Peter Russo of MassMEP, who works directly with Greentown Labs member companies to connect them with appropriate manufacturing resources, added, "There are different levels of incubators. You have scale-up facilities and you have think tanks. This is not a think tank, it’s a scale-up facility. It’s very difficult at the scale-up point, particularly with hardware startups, because this is the point of delivery."

Neil Scanlon, President of Worthington Assembly, Inc, explained how he worked with Ryan Wright, CEO and Founder of WrightGrid, to deliver on a relatively small order of solar panels. Understanding that the company is a startup working on urgent and immovable deadlines, he commented, "We know how important it is to WrightGrid, we’re going to be more responsive than with an established customer who has 30 units in stock and who can afford to wait another day for their delivery."

Tour of Greentown Labs and One-on-One with Company Founders
Following the roundtable, Secretary Pritzker, Mayor of Somerville, Joe Curtatone, and State Representative Denise Provost toured the prototyping lab at Greentown Labs to see the cutting-edge innovations coming out of the community. During the tour, the group visited with Open Water Power, WrightGrid, Silverside Detectors, and Autonomous Marine Systems.

CEO & cofounder of Open Water Power, Tom Milnes, describes his company’s underwater fuel cell technology to the Secretary of Commerce.

The first stop on the tour was Open Water Power.
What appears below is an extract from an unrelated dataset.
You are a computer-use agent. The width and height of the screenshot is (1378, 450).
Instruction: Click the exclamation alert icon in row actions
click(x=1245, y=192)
Cofounder and CEO Tom Milnes, who had participated in the roundtable, demonstrated his company’s underwater fuel cell for the Secretary, and explained how the technology can generate 10X more energy than competing lithium-ion batteries. They have recently completed tests which prove it is the safest underwater battery technology available.





CEO & founder of WrightGrid, Ryan Wright, meets with Secretary Pritzker in his lab space at Greentown Labs.
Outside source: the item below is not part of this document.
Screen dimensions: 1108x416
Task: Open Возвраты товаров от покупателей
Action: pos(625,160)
Turning the corner of the 20,000 square feet of prototyping space and following the bright yellow safety lane, the Secretary met with Ryan Wright, founder and CEO, WrightGrid. Ryan described the solar-powered, untethered mobile device charging platform and the Secretary asked questions about his business model and next prototype.







Sarah Haig, COO & cofounder of Silverside Detectors, discusses neutron detection and defense contracts with Secretary Pritzker.

Next, the Secretary spoke with Sarah Haig of Silverside Detectors, the company she co-founded in 2013. The technology detects neutrons, using alternative materials and innovative, manufacturing-friendly design to reduce the market cost of neutron detectors by a factor of 40.







Secretary Pritzker meets with CEO and cofounder of Autonomous Marine Systems, TJ Edwards.


With more questions to ask than time to answer them, the Secretary continued through the lab, past the Machine Shop and stopped to speak with T.J. Edwards, Co-founder and CEO of Autonomous Marine Systems. The company is developing a solar and wind-powered autonomous catamaran (or ‘datamaran’) to deploy in oceans to collect and monitor environmental data. Recently, AMS  tested their latest prototype on the Charles River.

Upon exiting the prototyping space doors and dropping safety goggles in yellow buckets, the tour was complete. Passing by a turbine and propeller of an old Altaeros Energies prototype, the Secretary thanked CEO Emily Reichert profusely for the opportunity to visit Greentown Labs and meet with company founders.

As the visit came to a close, the Secretary thanked everyone for participating and giving their insights. She concluded, "There is a shortage of places in the country where this kind of cooperation is occurring." The collaborative spirit of the day’s discussion on manufacturing and clean technology innovation reinforced the mission of Greentown Labs: to help entrepreneurs invent and build solutions to the world’s biggest energy challenges.